| ASSIGNED TASK |
From the entries below, gather every line containing the string "Given".

***** RECORDS

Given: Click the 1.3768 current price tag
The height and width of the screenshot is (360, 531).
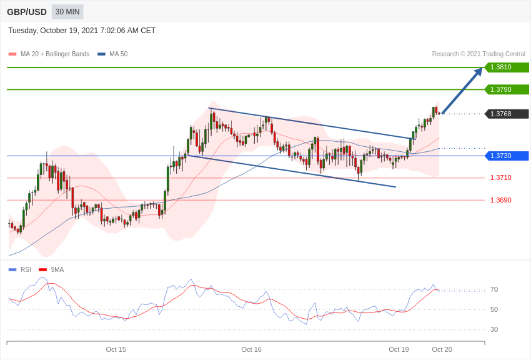Looking at the screenshot, I should click(x=507, y=114).
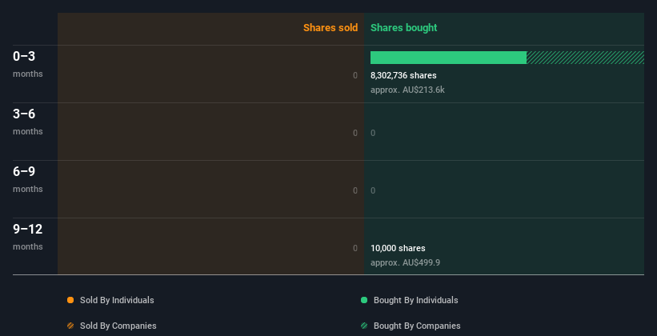Click the striped Sold By Companies legend icon
Viewport: 657px width, 336px height.
click(70, 326)
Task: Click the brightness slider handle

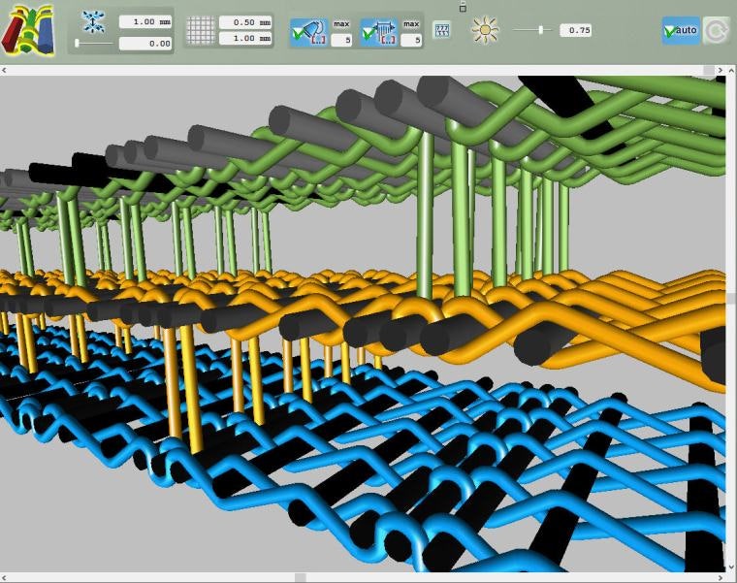Action: [x=540, y=30]
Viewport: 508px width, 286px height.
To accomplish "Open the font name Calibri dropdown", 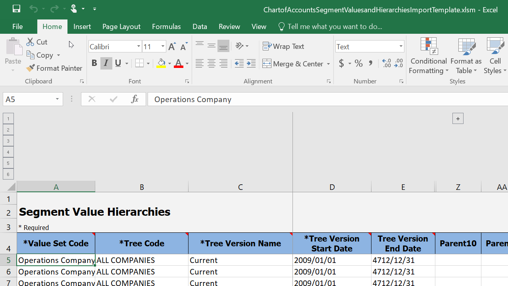I will tap(139, 46).
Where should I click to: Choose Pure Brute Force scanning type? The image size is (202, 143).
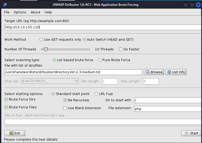pos(100,60)

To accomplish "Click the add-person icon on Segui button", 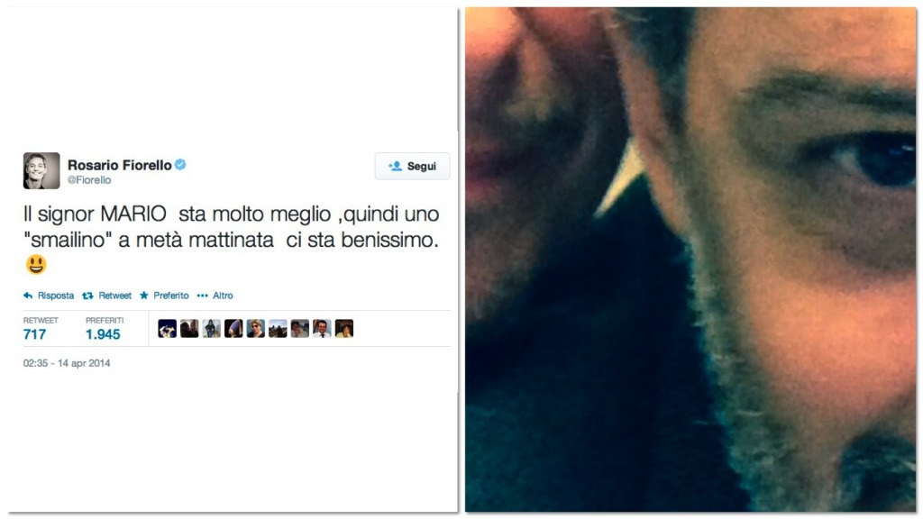I will tap(395, 167).
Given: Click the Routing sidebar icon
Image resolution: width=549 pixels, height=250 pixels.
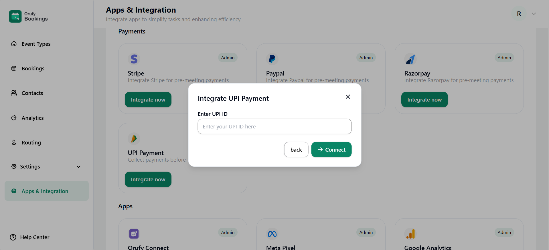Looking at the screenshot, I should [x=14, y=142].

**********

| ANSWER TO THE PROBLEM |
Given: Click the 1.3768 current price tag
Given: Click the Routing sidebar icon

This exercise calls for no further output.